By the point in the series, the initial conflict has been resolved: Ralph was originally trapped between two vastly powerful, very old magicians, the King and Vom Syrus. Now Astolia is in a state of what most people would think is peace, and the magicians - the "blueys" - have better, longer lives to look forward to.
But nothing stands still in a Trondheim fantasy world. There are always other schemers, other powers, other threats. If you have something, there's someone else who wants to kill you to get it.

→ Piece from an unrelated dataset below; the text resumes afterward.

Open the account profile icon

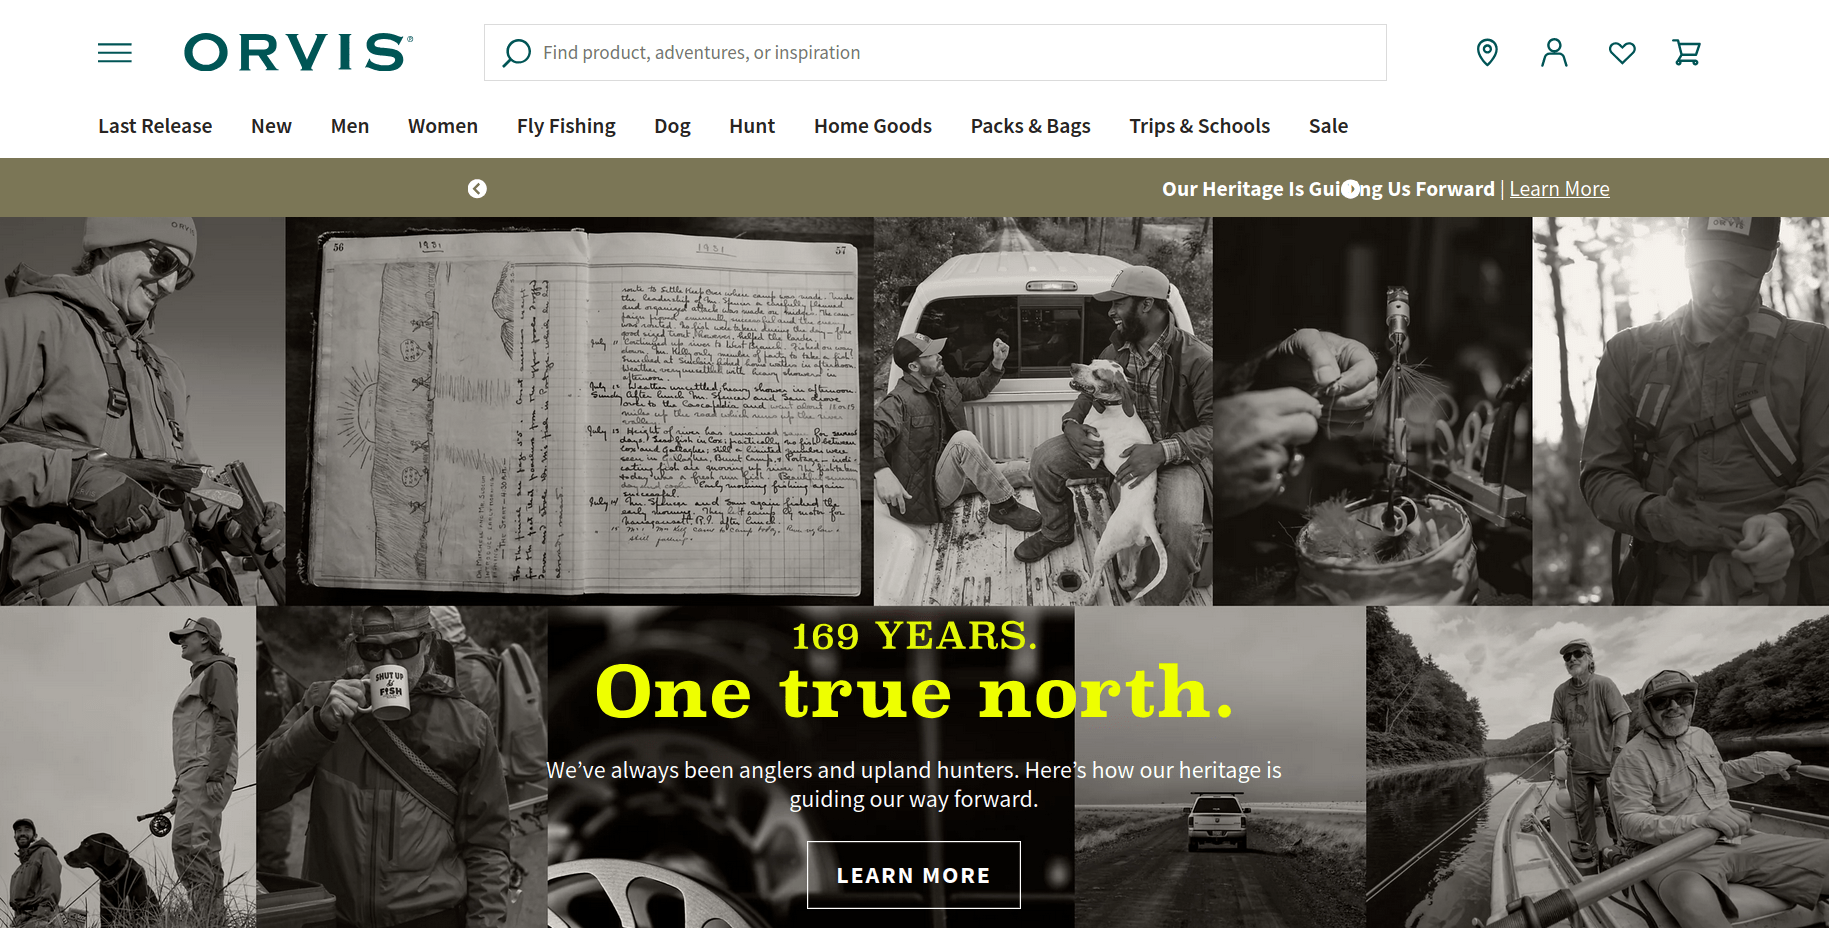[x=1554, y=52]
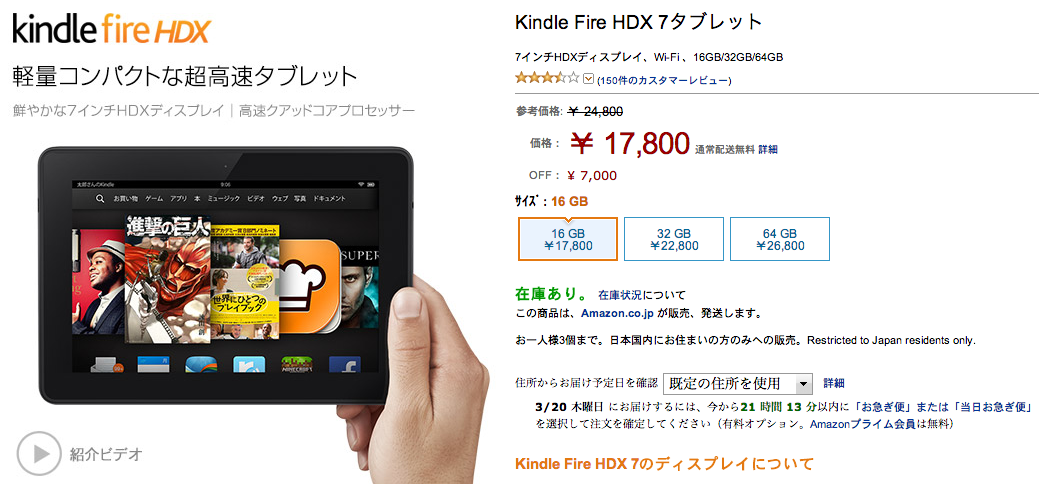Select the 32 GB ¥22,800 option
Viewport: 1040px width, 484px height.
(x=674, y=239)
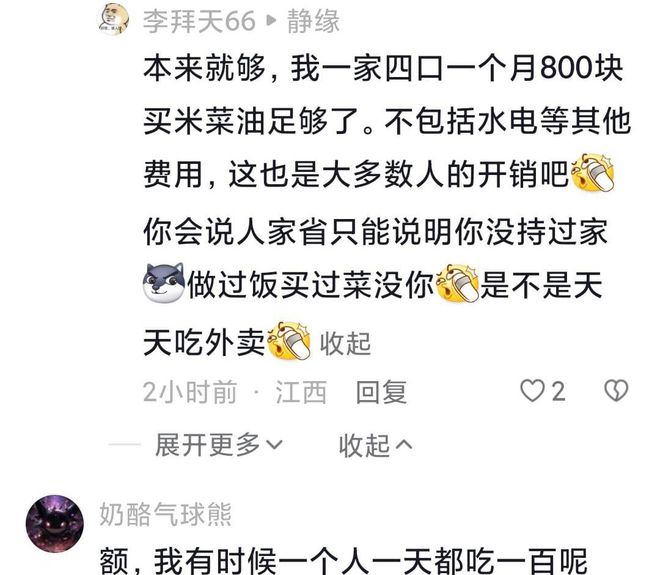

It will be interesting to see how Trondheim wraps this up; his work outside of Ralph Azham is mostly made up of single volumes, where problems are resolved, for good or bad, by the end of that book. Maybe Dungeon is the exception: it's more to the opposite end, a series of unsolvable problems around that essential Trondheim fantasy dilemma, an endless story-engine that can never be depleted. Ralph Azham will need to fit somewhere in the middle: to end, solidly, with some kind of resolution greater than just the stopping point of one volume.
I'm looking forward to it: this is a rousing, thorny, exciting series with all the set-piece action and sarcastic humor you can expect from Trondheim, plus a deep concern for doing right and ruling wisely and finding stability among warring groups. Each piece so far has been excellent: I'm expecting the end will be as well.